Lipophilic 5-fluorouracil prodrug encapsulated xylan-stearic acid conjugates nanoparticles for colon cancer therapy.

In this study, self-assembled nanoparticles based on amphiphilic xylan-stearic acid (Xyl-SA) conjugates have been developed for the efficient delivery of 5-fluorouracil (5-FU) in cancer therapy. The self-assembled behavior of Xyl-SA conjugates in aqueous medium was investigated using pyrene as fluorescent probe. To enhance the loading efficacy of 5-FU, the lipophilic 5-fluorouracil-stearic acid (5-FUSA) prodrug was synthesized and subsequently encapsulated into the hydrophobic core of Xyl-SA NPs. The obtained Xyl-SA/5-FUSA NPs had an appropriate size (~278 nm), high drug loading of 5-FUSA (~14.6 wt%) and high physiological stability. The interaction of the Xyl-SA/5-FUSA NPs with blood components was investigated by hemolysis study.

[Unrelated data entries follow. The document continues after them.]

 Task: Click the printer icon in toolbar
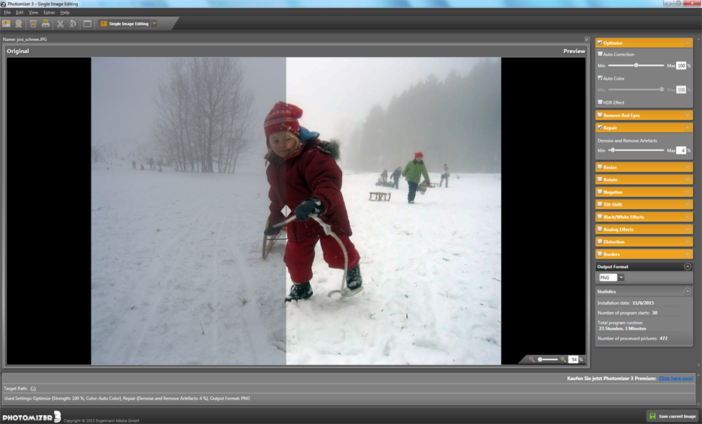click(x=45, y=24)
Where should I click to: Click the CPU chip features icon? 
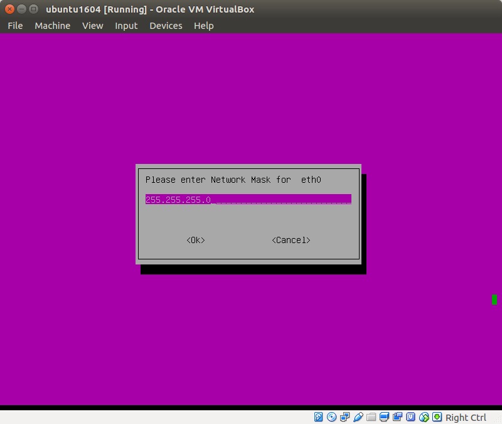(411, 417)
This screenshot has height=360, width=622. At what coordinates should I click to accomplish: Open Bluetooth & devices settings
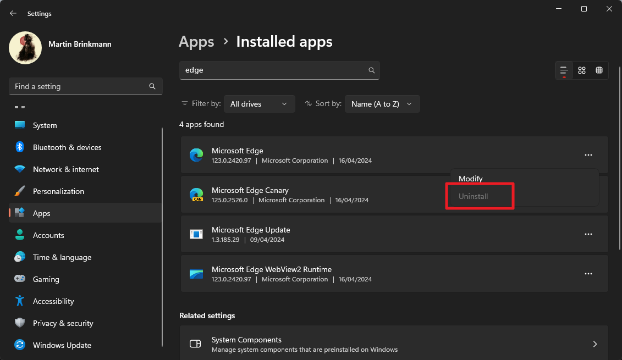(67, 147)
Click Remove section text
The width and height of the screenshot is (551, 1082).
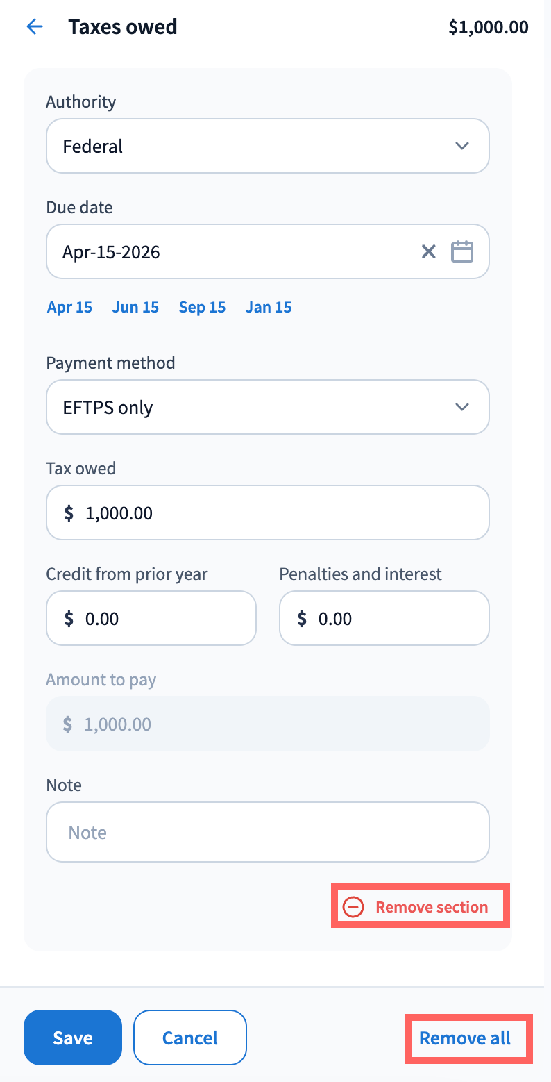(432, 907)
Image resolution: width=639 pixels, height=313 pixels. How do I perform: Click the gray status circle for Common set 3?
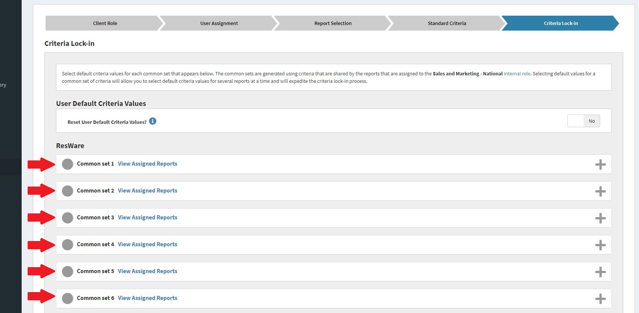(x=68, y=218)
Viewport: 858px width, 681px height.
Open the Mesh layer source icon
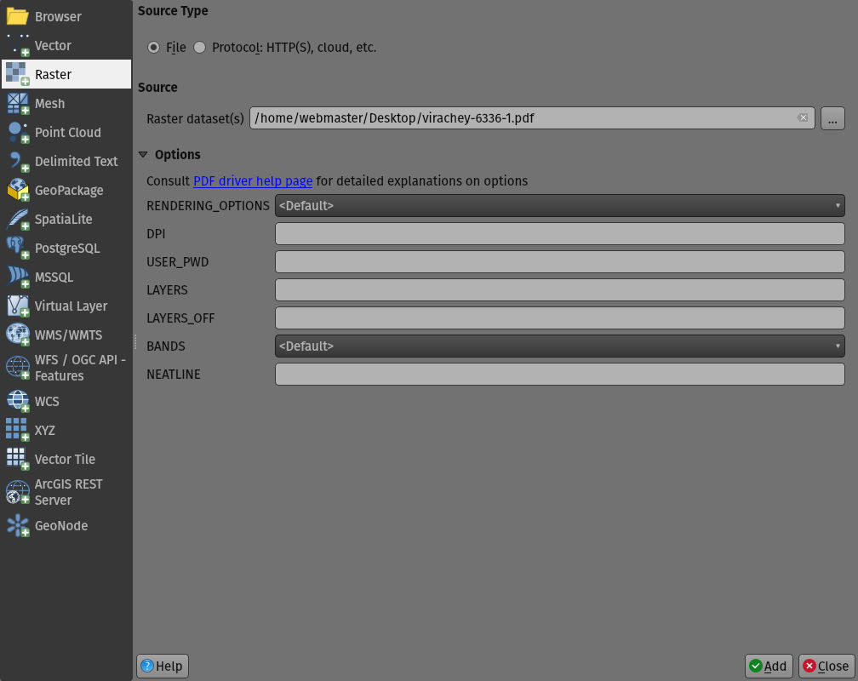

The cell cytotoxic studies demonstrated that Xyl-SA/5-FUSA NPs induced higher cytotoxicity than free drugs against the Human colorectal cancer cells (HT-29, HCT-15). These results indicate that Xyl-SA/5-FUSA NPs can serve as a promising drug delivery system for the efficient delivery of 5-FU in cancer therapy.